___ GIVEN PASSAGE ___
For any other state machine nuts such as myself, you won't want to miss their pa...

panic · on March 1, 2019

Also worth mentioning is Danny Dubé's SILex (http://wiki.call-cc.org/eggref/5/silex), which extracts submatches from a DFA trace by walking the trace in reverse, reconstructing the corresponding NFA trace (or traces) using a side table generated during determinization. The technique is described in these two papers: http://www.iro.umontreal.ca/~feeley/papers/DubeFeeleyACTAINF... http://www.schemeworkshop.org/2006/14-dube.pdf

jhallenworld · on March 1, 2019

It's interesting that it's using Laurikari's algorithm- I looked at the 2000 paper years ago and could not get a working algorithm out of it. Eventually I found another way to do this that I use for JOE's regular expression library. So now I'm curious which one is faster...

https://sourceforge.net/p/joe-editor/mercurial/ci/default/tr...

It uses a variant a Thompson's matcher, see:

https://swtch.com/~rsc/regexp/regexp1.html

"However, Thompson-style algorithms can be adapted to track submatch boundaries without giving up efficient performance. The Eighth Edition Unix regexp(3) library implemented such an algorithm as early as 1985, though as explained below, it was not very widely used or even noticed. "
___
• [THE TASKS]:
(1) In the forum thread on regex submatch extraction, how does SILex walk the DFA trace to extract submatches?
(2) Please echo everything in the regex thread from "For any other" down to "one is faster...".
(3) Carry on the forum thread about regex submatch extraction from the point where it stops.
___ DATASET ___
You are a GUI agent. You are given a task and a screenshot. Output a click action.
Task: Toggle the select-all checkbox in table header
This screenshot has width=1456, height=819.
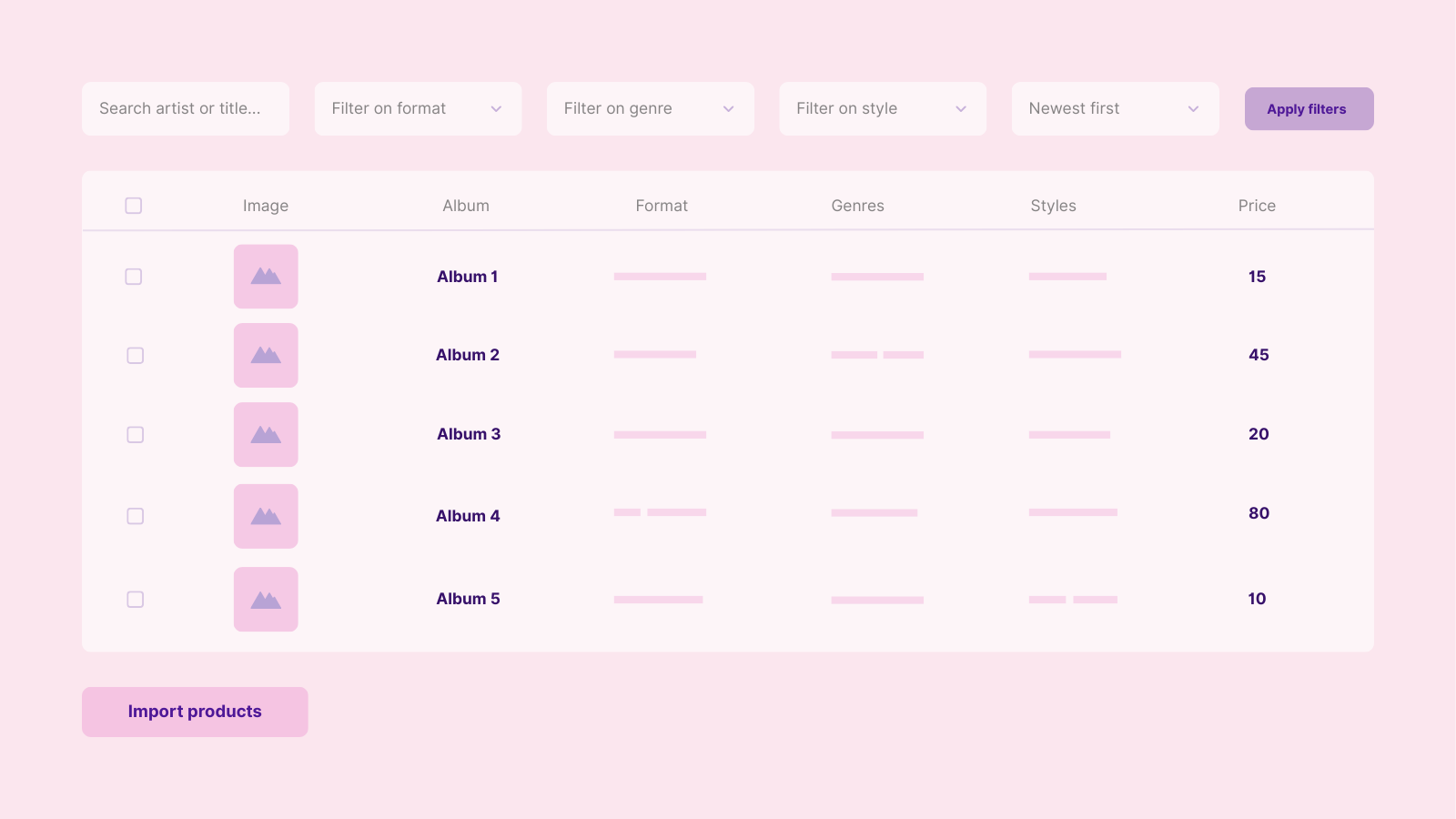134,206
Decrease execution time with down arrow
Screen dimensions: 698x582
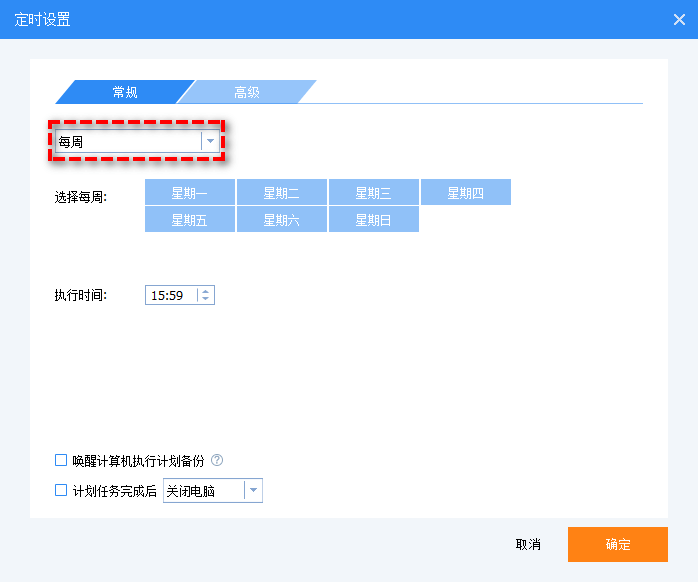206,299
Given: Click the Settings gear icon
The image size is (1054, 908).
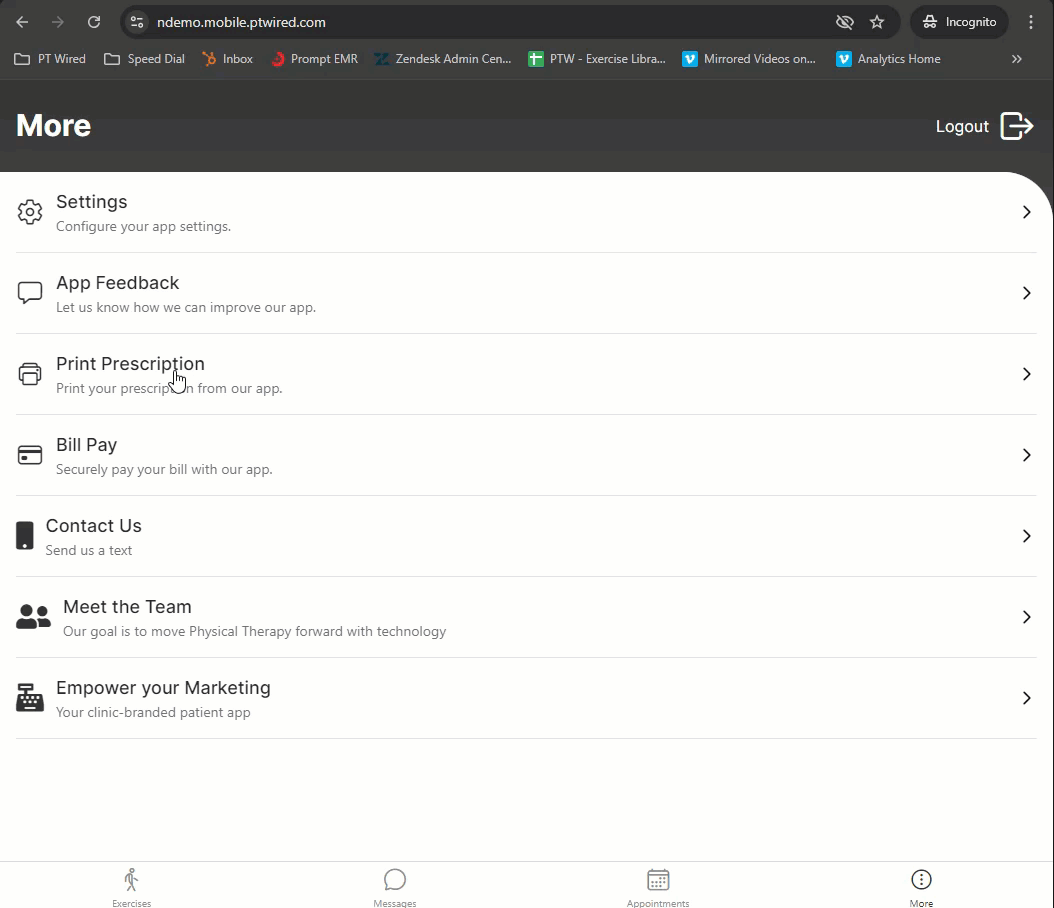Looking at the screenshot, I should tap(30, 212).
___
• [ANSWERS PROVIDED]:
(1) It walks the trace in reverse.

(2)
For any other state machine nuts such as myself, you won't want to miss their pa...

panic · on March 1, 2019

Also worth mentioning is Danny Dubé's SILex (http://wiki.call-cc.org/eggref/5/silex), which extracts submatches from a DFA trace by walking the trace in reverse, reconstructing the corresponding NFA trace (or traces) using a side table generated during determinization. The technique is described in these two papers: http://www.iro.umontreal.ca/~feeley/papers/DubeFeeleyACTAINF... http://www.schemeworkshop.org/2006/14-dube.pdf

jhallenworld · on March 1, 2019

It's interesting that it's using Laurikari's algorithm- I looked at the 2000 paper years ago and could not get a working algorithm out of it. Eventually I found another way to do this that I use for JOE's regular expression library. So now I'm curious which one is faster...

(3)
So in JOE's matcher, when simulating the NFA with the multithreaded machine, each succeeding thread will correspond to one of the sub-match possibilities. Augment this machine to keep the ones you want (the ones with the longest matching strings starting from the left usually).

burntsushi · on March 2, 2019

> So in JOE's matcher, when simulating the NFA with the multithreaded machine, each succeeding thread will correspond to one of the sub-match possibilities. Augment this machine to keep the ones you want (the ones with the longest matching strings starting from the left usually).

Yeah, this is the standard way to do it. It's what I meant by "fall back to a slower engine," since simulating the NFA is much slower than a DFA.

pjmlp · on March 1, 2019

Thanks, got something to read over the weekend. :)